José Calvo Gonzalez é pensador fecundo do selo Direito e Literatura. Professor da Universidade de Málaga, na Espanha, Calvo concebe a Justiça também como um relato. Meticuloso, erudito, irreverente, observador dos variados pormenores que compõem o substrato da experiência cultural, Calvo fundamenta suas reflexões em ângulos inesperados e inusitados. Parece que devorou todos os autores.
E se a Justiça é relato, narrativa, revela-se por miríade de fórmulas, que transitam da expressão escrita para a energia gestual. A premissa substancializa o parágrafo de abertura de um de seus mais iluminados ensaios, ao mesmo tempo enigmático e claríssimo, paradoxo insinuado já no título, Justiça e Semionarrativa: Imagem, Gesto e Relato, ao qual o professor espanhol acrescentou tratar-se de uma preliminar a uma história que não abre capítulo.

» TAREFAS A CUMPRIR
a) Transcreva sem alterações o trecho do texto sobre José Calvo Gonzalez que se inicia com as palavras que contêm "José Calvo Gonzalez" e se encerra em "não abre capítulo.".
b) Dê seguimento ao texto sobre José Calvo Gonzalez, começando logo depois da última frase apresentada.

» MATERIAL DE CONSULTA
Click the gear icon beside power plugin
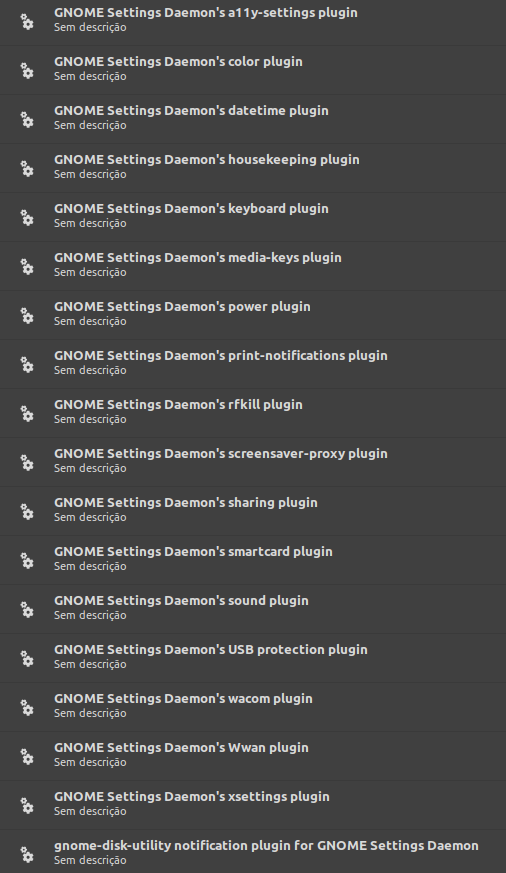The width and height of the screenshot is (506, 873). 27,316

» RESPOSTAS EM SEQUÊNCIA
a)
José Calvo Gonzalez é pensador fecundo do selo Direito e Literatura. Professor da Universidade de Málaga, na Espanha, Calvo concebe a Justiça também como um relato. Meticuloso, erudito, irreverente, observador dos variados pormenores que compõem o substrato da experiência cultural, Calvo fundamenta suas reflexões em ângulos inesperados e inusitados. Parece que devorou todos os autores.
E se a Justiça é relato, narrativa, revela-se por miríade de fórmulas, que transitam da expressão escrita para a energia gestual. A premissa substancializa o parágrafo de abertura de um de seus mais iluminados ensaios, ao mesmo tempo enigmático e claríssimo, paradoxo insinuado já no título, Justiça e Semionarrativa: Imagem, Gesto e Relato, ao qual o professor espanhol acrescentou tratar-se de uma preliminar a uma história que não abre capítulo.

b)
Calvo inventariou quantidade exuberante de gestos, indicando meneios cartesianos, lânguidos, involuntários, tiques, espasmódicos, distintos, vulgares, tímidos, titubeantes, ambíguos, decididos, firmes, solventes, arrogantes, humildes, indolentes, irascíveis, persuasivos, não convincentes, dissuasórios, elevados, sublimes, baixos, miseráveis, patéticos, pusilânimes, graves, serenos, entre outros (cf. CALVO, 2002, p. 13).
O excerto literariamente lembra-nos as taxonomias de Jorge Luís Borges; do ponto de vista antropológico remete-nos à história de nossos gestos, do potiguar Luís da Câmara Cascudo.
A partir desse levantamento de gestos Calvo confessa-se atraído por gestos com fisionomia intelectual (cf. cit., p. 14). Gestos também qualificam etiquetas litúrgicas e ritualismos processuais (cf. cit., p. 15). A narrativa jurídica em sua dimensão pragmática é multiplicação de gestos, e também de momices. O martelo do magistrado que apela pelo silêncio, o dedo em riste do acusador, o olhar reverente do réu.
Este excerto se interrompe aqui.